Despelote por las pensiones en los colegios privados… Problemas de un mercado intervenido

Por Walter Reynaga V…

Fraudes y estafas | MyCreditUnion.gov

En el libre mercado los tratos entre partes son voluntarios y los precios como otros aspectos de la compraventa se acuerdan cuando ambas partes quedan conformes. Esto es, cuando cada una de las partes estima estar sacando beneficio, de otro modo no hay acuerdo. Pero, esta no es esta modalidad que rige el mercado de la educación en Bolivia, sino, la intervención del gobierno determinando precios y condiciones del servicio.

De ahí el conflicto social y político, que los masistas viene atizando con entusiasmo. La pulseta y hasta el enfrentamiento entre las partes, con el gobierno en condición de “mediador”. Un escenario donde quien presiona más, hace más alboroto, consigue más aliados políticos o logra meter coima a las autoridades saldrá ganando. Todo un ámbito de competencia perversa entre los representantes de las familias y el sindicato de los colegios privados.

Son problemas que no se dan en el libre mercado. Tal como es fácil advertir en los escenarios diarios de la actividad comercial donde no interviene el estado. Como en las gigantes ferias de la ciudad de El Alto donde millones de operaciones de compraventa se dan en paz, dando provecho a ambas partes, al comprador como al vendedor. Circunstancia que entre nuestra gente suele ser refrendada con un “gracias” de ida y vuelta.

Pero es más, porque en la tradición del uso del poder político en Bolivia, como algo puesto para beneficio de la autoridad, no son raros los casos en los que la intermediación de la autoridad, en negociaciones como estas terminen beneficiando a una de las partes en desmedro de la otra. Extremo en el que suelen pesar conveniencias y acuerdos político partidarios, cuando no coimas que terminan en los bolsillos de las autoridades y hasta de los representantes de las partes.
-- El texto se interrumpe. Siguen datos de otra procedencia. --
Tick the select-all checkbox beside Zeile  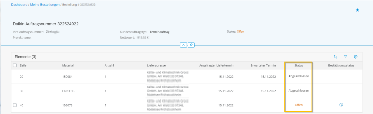[x=15, y=65]
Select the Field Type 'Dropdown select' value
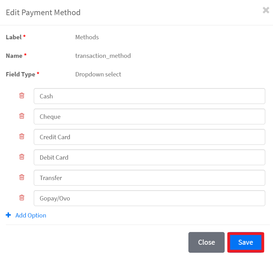The image size is (273, 258). pos(98,74)
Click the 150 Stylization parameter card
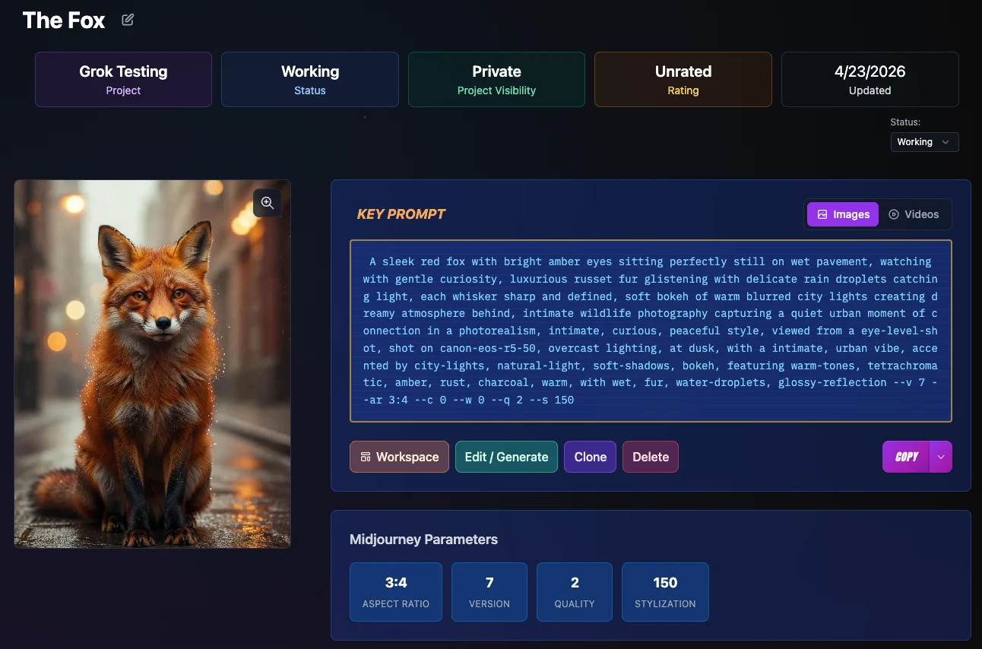 click(x=665, y=591)
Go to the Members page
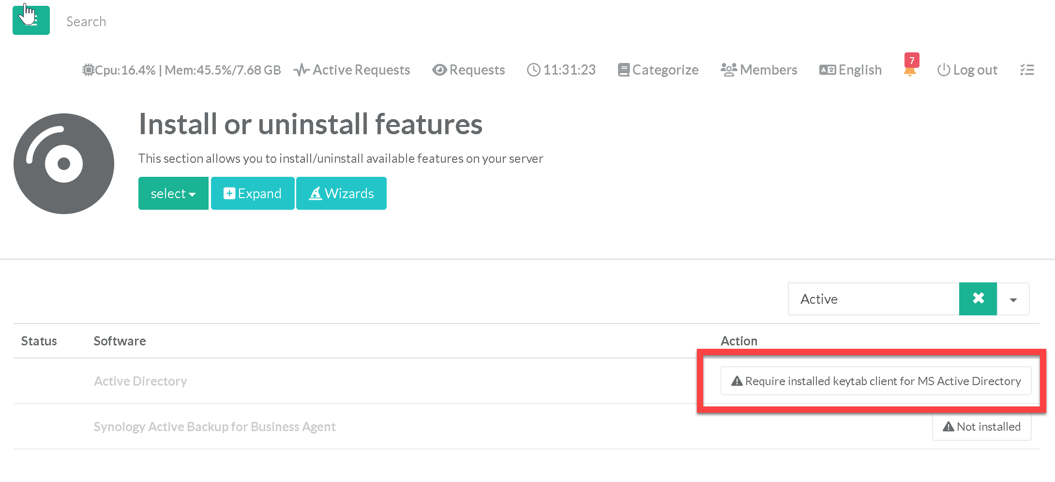This screenshot has height=482, width=1055. (x=759, y=70)
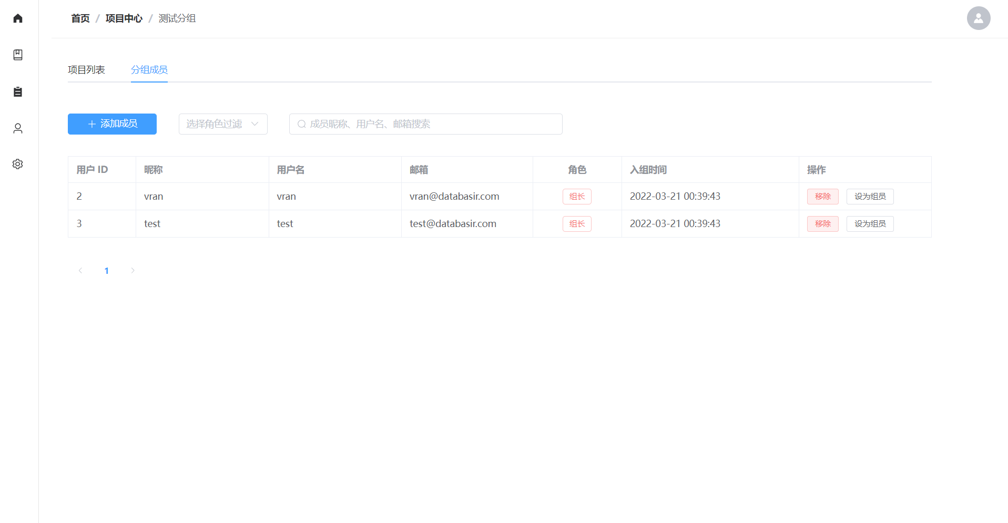The image size is (1008, 523).
Task: Click the home icon in sidebar
Action: [18, 18]
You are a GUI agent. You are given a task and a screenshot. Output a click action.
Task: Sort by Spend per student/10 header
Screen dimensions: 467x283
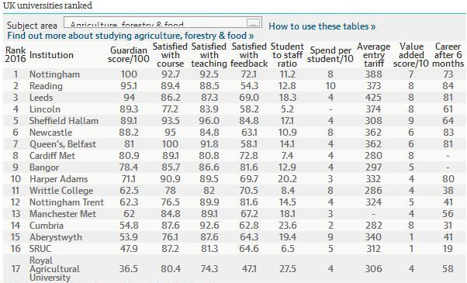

Y no sería extraño que el cuadro de rebaja de pensiones determinado por el Ministerio de Educación estuviera definido por este tipo de factores. Porque el tope del 28% de rebaja de pensiones va en desmedro de los padres de familia como a favor de las empresas educativas. Los padres de familia y autoridades del legislativo venían hablando de una rebaja entre el 30 y 50 porciento.

¿Por qué razón la economía de las familias tendría que subvencionar la economía de estas empresas y su personal docente? Más aún cuando, como efecto de la pandemia, las empresas educativas no han cumplido con la prestación del servicio a la que están obligadas por contratos con los padres de familia.

En las condiciones habituales de la compraventa, en el mercado, cuando una de las partes no cumple con el acuerdo, la otra parte queda liberada de la obligación correspondiente. Quien no entrega la mercancía pierde el derecho al pago, y quien no paga pierde el derecho a exigir la entrega del bien o servicio. Y esto es lo justo y racional. Cualidades que pone en evidencia la prosperidad típica de la moderna economía de mercado.

No es ese el caso de nuestro país, que viene desde siempre con sus mercados definitivamente intervenidos por el estado. Como este de la educación, intervenido no sólo en la determinación de los precios, sino también en aspectos de la calidad del servicio, sus plazos, contenidos… Y peor aún, por la imposición de condiciones que dificultan la entrada de nuevas empresas educativas al mercado, generando un escenario oligopólico a favor de los empresarios ya instalados, proclive a ser manipulado por el poder político, como contrario a la economía de las familias.